Flora, a minor celebrity with ties to the famed Bloomsbury Group of artists and intellectuals, has traveled to Jummapur in part to lecture about literary England and in larger part for her health. She is a very sick young woman, though capable of disguising her illness most of the time. India's warmer climate, she hopes, will prove therapeutic.

Painter Nirad, who is enraptured by virtually all things British, sketches Flora at a public lecture then approaches her in hopes of painting her portrait. When she agrees, with some reluctance, bonds slowly develop. Although he harbors revolutionary dreams of Indian independence, their personal chemistry outweighs political issues. Still, it would be an overstatement to call their rapport romantic.

She is far more responsive to the entreaties of a dashing British officer (Philip Mills) and naively susceptible to the overtures of a bejeweled prince (a too-transparently lecherous Rajeev Varma), but in times of need it is Nirad who comes to her aid.

Five decades later, Eleanor still mirrors many of the condescending attitudes of British colonials when she is approached by Nirad's son, Anish. His reason for calling is a picture he has seen in the new volume of Flora's poetry; he believes it was painted by his father, and dearly hopes that Eleanor has it and will show it to him. Her initial response is chilly and its evolution from hostility to friendship is dramatically conventional. But it works, with emotion.

Where Indian Ink sags most visibly is in its focus on the peripatetic literary scholar, following him from England to a modern India, bristling with rock sounds, neon gaudiness and boorish tourists. Travel never raises him or many of the characters with whom he interacts to a level that rises above parody.

_Problem to solve_.
Put this sentence from the excerpt about Indian Ink into Spanish: "She is a very sick young woman, though capable of disguising her illness most of the time." The entries after this point are separate material, unconnected to the excerpt.

_Records provided_.
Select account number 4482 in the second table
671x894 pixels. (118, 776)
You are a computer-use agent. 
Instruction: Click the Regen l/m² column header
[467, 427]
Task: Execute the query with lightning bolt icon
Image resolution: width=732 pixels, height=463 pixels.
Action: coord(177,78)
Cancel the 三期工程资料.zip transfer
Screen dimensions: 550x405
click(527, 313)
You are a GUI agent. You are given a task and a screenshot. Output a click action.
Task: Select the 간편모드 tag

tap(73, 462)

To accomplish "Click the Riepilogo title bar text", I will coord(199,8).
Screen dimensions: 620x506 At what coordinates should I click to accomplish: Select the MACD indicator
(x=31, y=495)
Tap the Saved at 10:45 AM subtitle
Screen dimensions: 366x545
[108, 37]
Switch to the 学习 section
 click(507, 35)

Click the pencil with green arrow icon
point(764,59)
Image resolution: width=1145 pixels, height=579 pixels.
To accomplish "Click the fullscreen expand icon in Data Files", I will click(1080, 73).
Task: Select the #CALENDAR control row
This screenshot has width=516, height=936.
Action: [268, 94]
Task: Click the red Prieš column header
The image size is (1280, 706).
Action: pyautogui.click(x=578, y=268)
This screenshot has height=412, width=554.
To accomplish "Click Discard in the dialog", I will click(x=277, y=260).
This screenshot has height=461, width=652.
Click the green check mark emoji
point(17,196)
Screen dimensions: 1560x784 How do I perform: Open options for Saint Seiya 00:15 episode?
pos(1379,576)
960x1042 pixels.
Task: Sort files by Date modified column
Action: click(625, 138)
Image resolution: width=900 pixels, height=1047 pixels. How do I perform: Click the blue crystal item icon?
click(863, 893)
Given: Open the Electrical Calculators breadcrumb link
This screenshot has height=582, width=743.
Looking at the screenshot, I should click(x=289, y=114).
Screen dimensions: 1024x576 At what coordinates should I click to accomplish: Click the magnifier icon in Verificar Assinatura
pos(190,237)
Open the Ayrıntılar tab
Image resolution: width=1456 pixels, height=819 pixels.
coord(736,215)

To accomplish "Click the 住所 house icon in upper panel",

_Answer_.
Es una joven muy enferma, aunque capaz de disimular su enfermedad la mayor parte del tiempo.